Estimation of the number of TH-positive neurons stained by immunohistochemistry was performed manually by a researcher blinded to the experiment. Results are expressed as the total number of TH-positive neurons per hemisphere. To determine the percentage of TH-positive cell loss in the SNpc of 6-OHDA-injected mice, the number of dopaminergic cells in the injected and non-injected side was determined by counting in a blinded manner the total number of TH-positive cells in midbrain serial sections containing the entire SNpc (between the AP −0.29 and AP −0.35 cm coordinates)

Results are expressed as the percentage of TH-positive neurons in the injected side compared with the non-injected side. In addition, for striatum denervation quantifications, the images obtained by phase-contrast microscopy from serial sections covering the entire striatum were analyzed using ImageJ software (https://rsb.info.nih.gov/ij/). The total integrated density per hemisphere in the area was quantified. Results are expressed as the percentage of integrated density in the injected side compared with the non-injected side.

Statistical analysis

Results were statistically compared using the one-way ANOVA for unpaired groups followed by Dunnett’s multiple comparison test. A p value of <0.05 was considered significant (∗p < 0.05, ∗∗p < 0.01, ∗∗∗p < 0.001).

Supplemental information

Table S1. Protein expression changes triggered by the expression of UPRplus, XBP1s, and ATF6f in HEK293T cells

Quantitative proteomics was performed in protein extracts from HEK293T cells infected for 48 h with the following viral particles: AAV-UPRplus, AAV-XBP1s, AAV-ATF6f, or AAV-empty (vehicle). Fold change, q-value and Standard Deviation (SD) of 124 differential protein expression in each condition are showed. Color from red to blue indicates high to low expression.

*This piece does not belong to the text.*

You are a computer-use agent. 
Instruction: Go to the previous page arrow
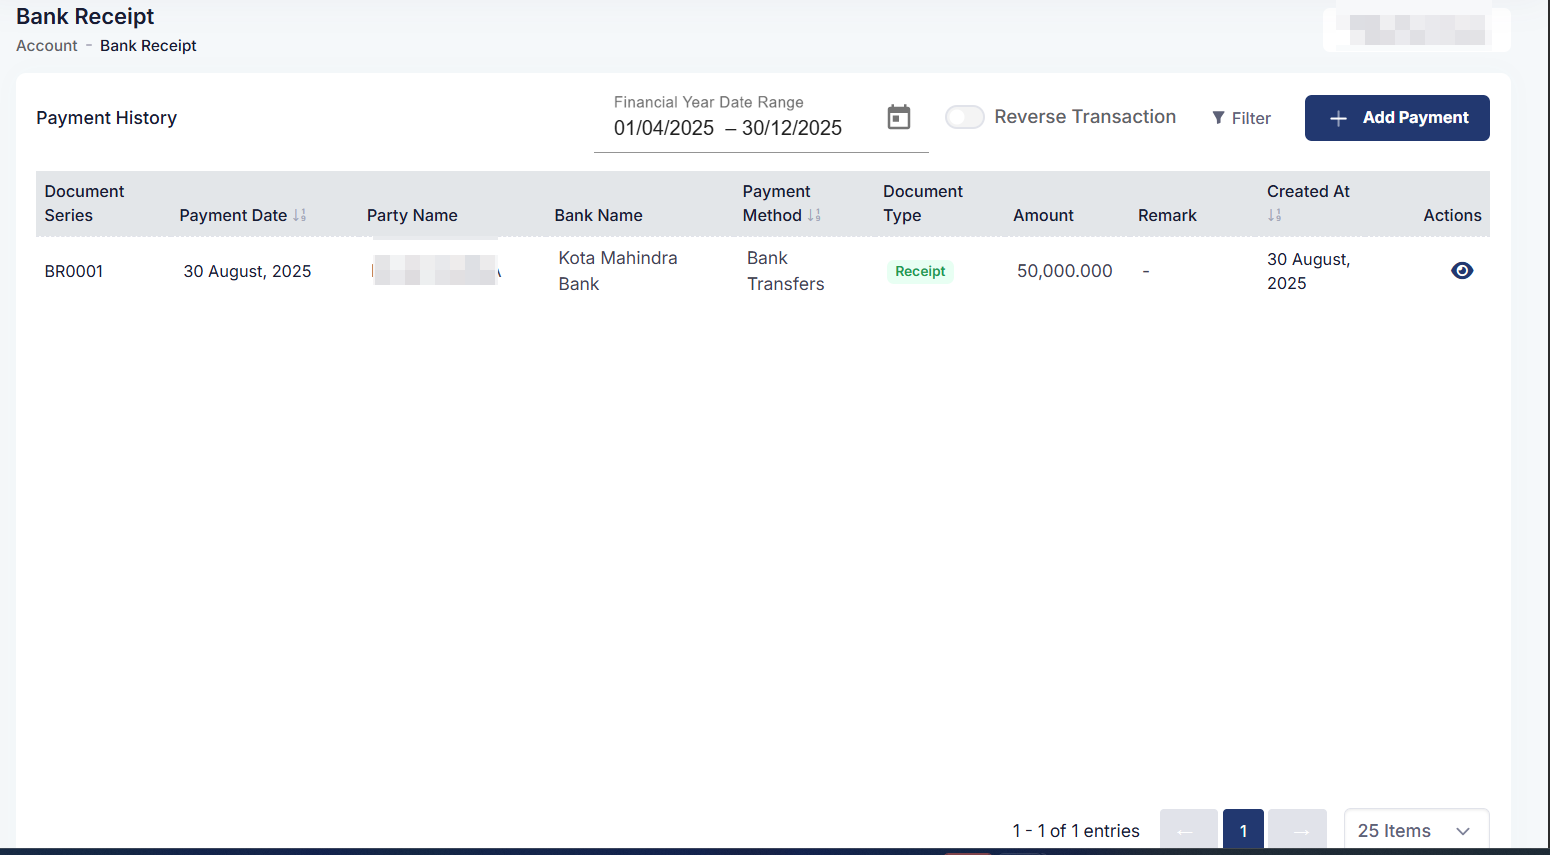(x=1188, y=830)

Table S2. Protein expression changes triggered by the expression of UPRplus, XBP1s, and ATF6f in HEK293T cells

Quantitative proteomics was performed in protein extracts from HEK293T cells infected for 48 h with the following viral particles: AAV-UPRplus, AAV-XBP1s, AAV-ATF6f, or AAV-empty (vehicle). Raw data of differential protein expression in each condition are showed.